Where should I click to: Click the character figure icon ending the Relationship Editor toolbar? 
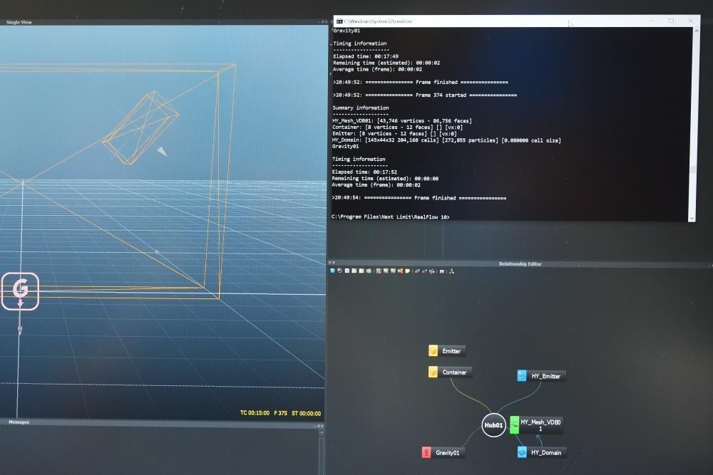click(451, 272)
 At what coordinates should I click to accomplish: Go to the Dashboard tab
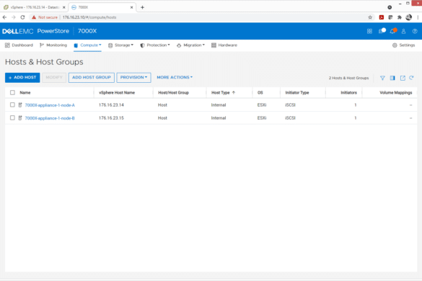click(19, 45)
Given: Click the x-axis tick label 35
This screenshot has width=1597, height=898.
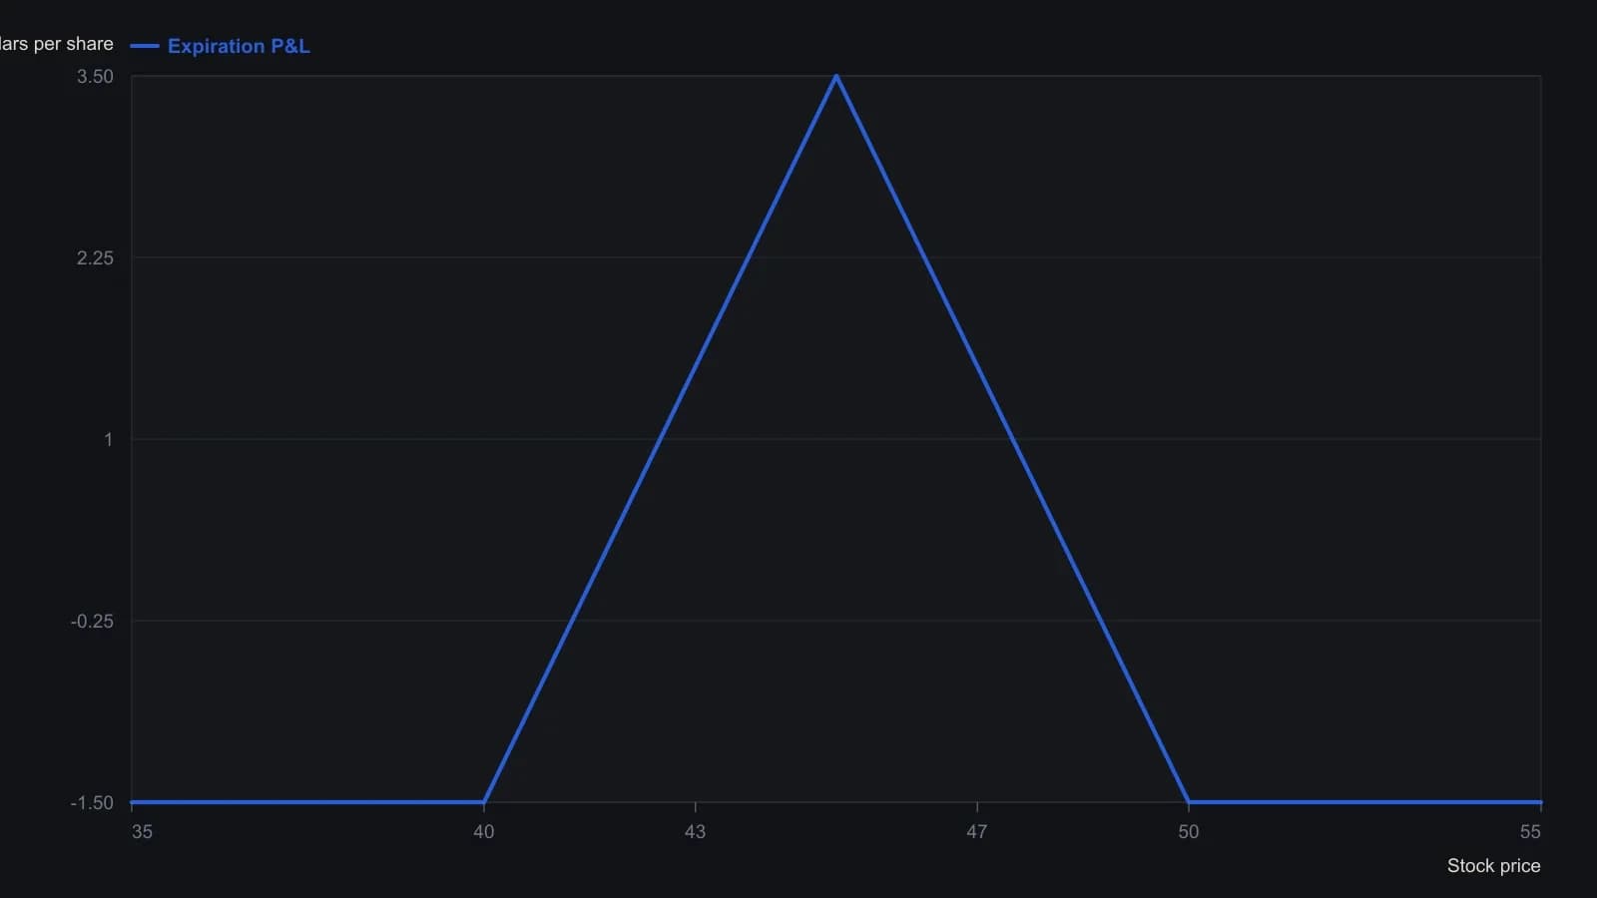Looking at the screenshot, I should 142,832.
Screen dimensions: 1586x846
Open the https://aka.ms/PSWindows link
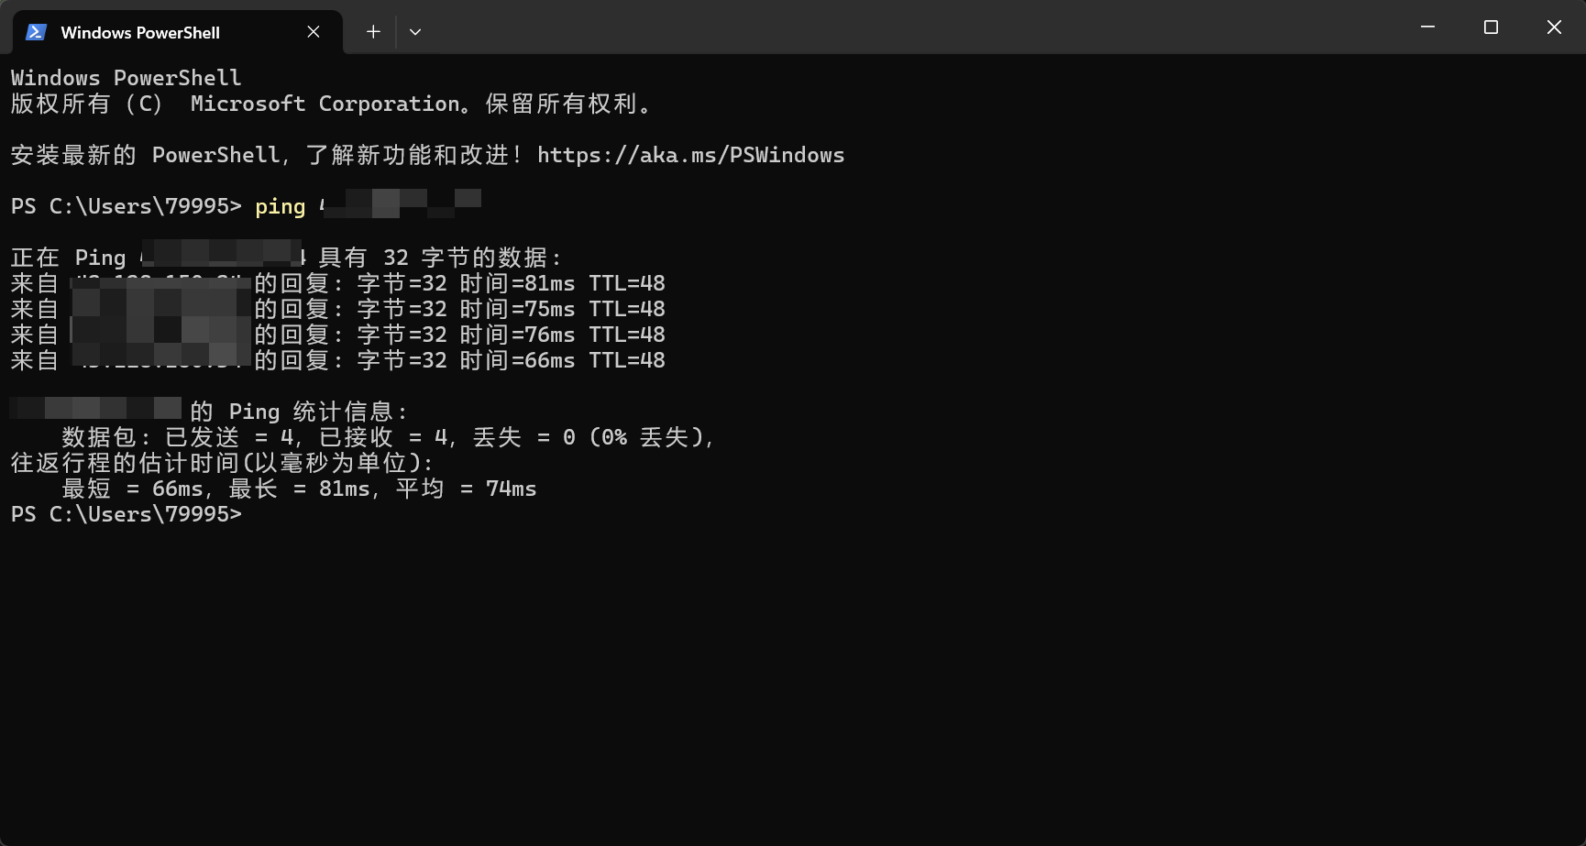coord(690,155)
◇ ◇ ◇
*What you will do:* Only the lines from the start of the material through the line containing "Given: Click the x-axis tick label 35" should be transcribed. Pictures stay out.

*Expected answer:*
Where should I click to: Click the character figure icon ending the Relationship Editor toolbar? 
click(451, 272)
 At what coordinates should I click to accomplish: Go to the Dashboard tab
click(19, 45)
Given: Click the x-axis tick label 35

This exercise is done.